Presumably funding body UK Sport, GB Boxing, who govern the international squads, and England Boxing (formerly the ABA), who represent the clubs, are happy with these arrangements in Sheffield. We certainly haven’t heard otherwise.

One of the ironies is that McCracken can work the corner of professional fighters but not those of his own GB squad.

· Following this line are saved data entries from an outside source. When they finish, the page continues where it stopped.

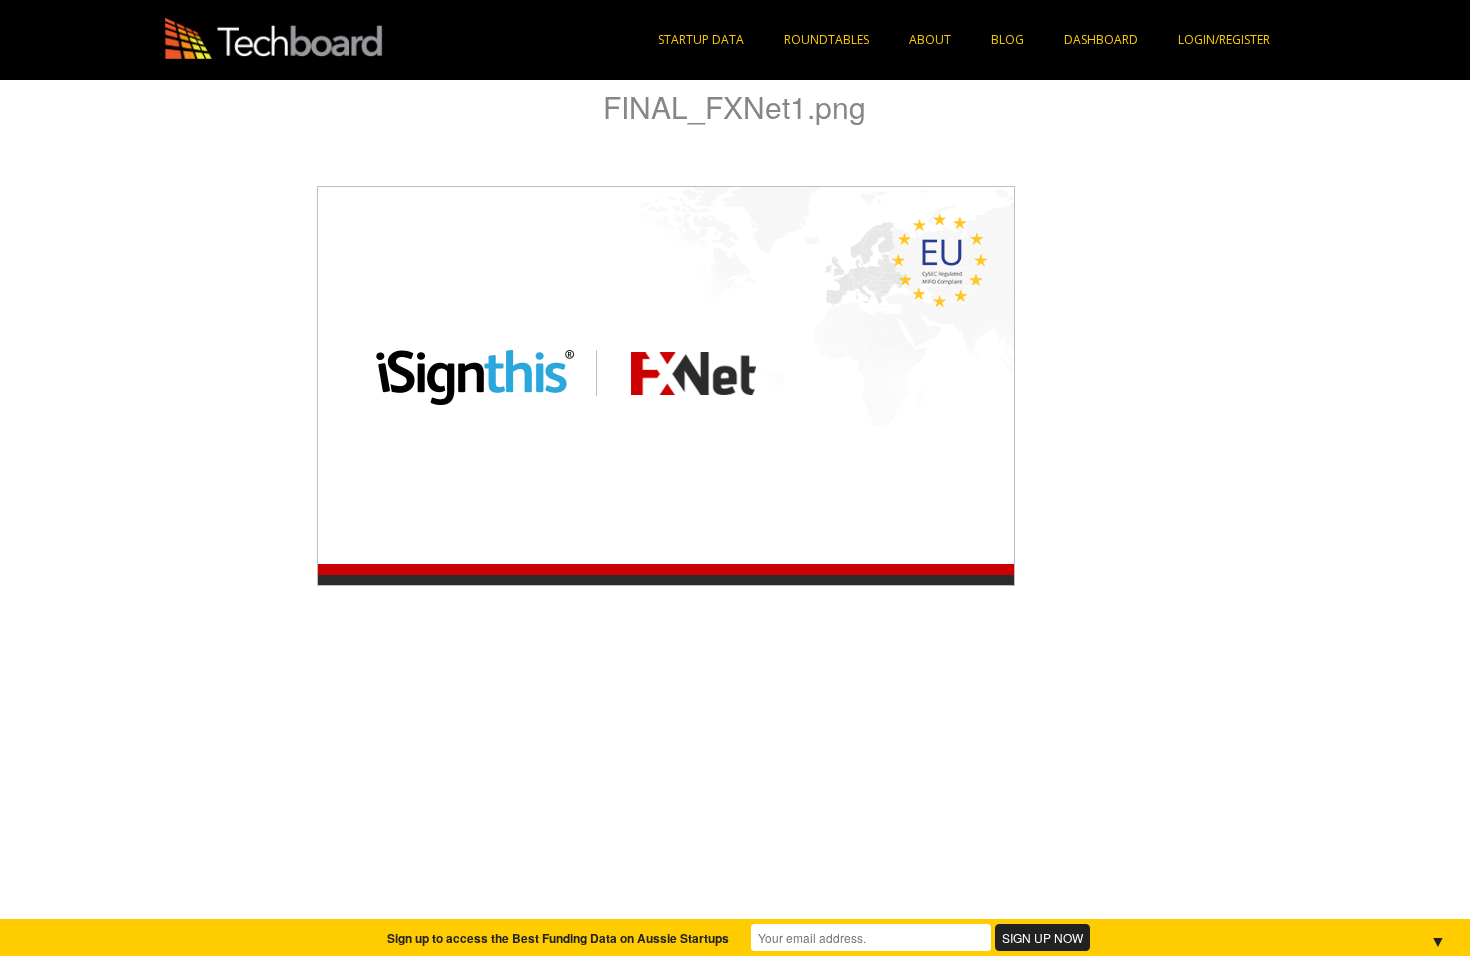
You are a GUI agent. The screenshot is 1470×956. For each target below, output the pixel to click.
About (930, 39)
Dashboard (1101, 39)
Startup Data (701, 39)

This is because AIBA, the international governing body of what used to be amateur boxing, ridiculously bar trainers associated with professional boxing from assisting their fighters during major tournaments, including the Olympics.

Yet this is the body which is trying to professionalise their game by introducing events such as the World Series Boxing (WSB) and AIBA Pro Boxing, ditching vests and head-guards, adopting 10 points scoring over five three minute rounds and paying boxers to compete.

So you won’t see McCracken in the corner when the British Lionhearts campaign in the new WSB series, in which they have got off to a cracking start with a 3-2 away win over the USA Knockouts in Miami.

The WSB tournament counts towards qualification for the Rio Olympics, for which so far no British boxer has won a place.

However, several are hopeful of doing so, among them super-heavyweight Joe Joyce, middleweight Anthony Fowler, welterweight Josh Kelly, light-welter Sam Maxwell and lightweight Joe Cordina.

It is probable that, as happened after 2012, several will turn pro following Rio.

It will be interesting to see which promoter, manager or trainer they go with.

Maybe with his pugilistic pedigree and knowledge, instead of risking terrible harm to his body, brain and reputation in the ring in either unlicensed boxing or bouts overseas, Bruno might turn his thoughts to nurturing a post-Olympic protégé, such as Joyce.

Alternatively he has a 21-year-old son, also called Frank, who is a promising amateur with Brentwood Boxing Club.

Whatever happens, it is vital that Frank Bruno is kept out of harm’s way. National treasures must be protected.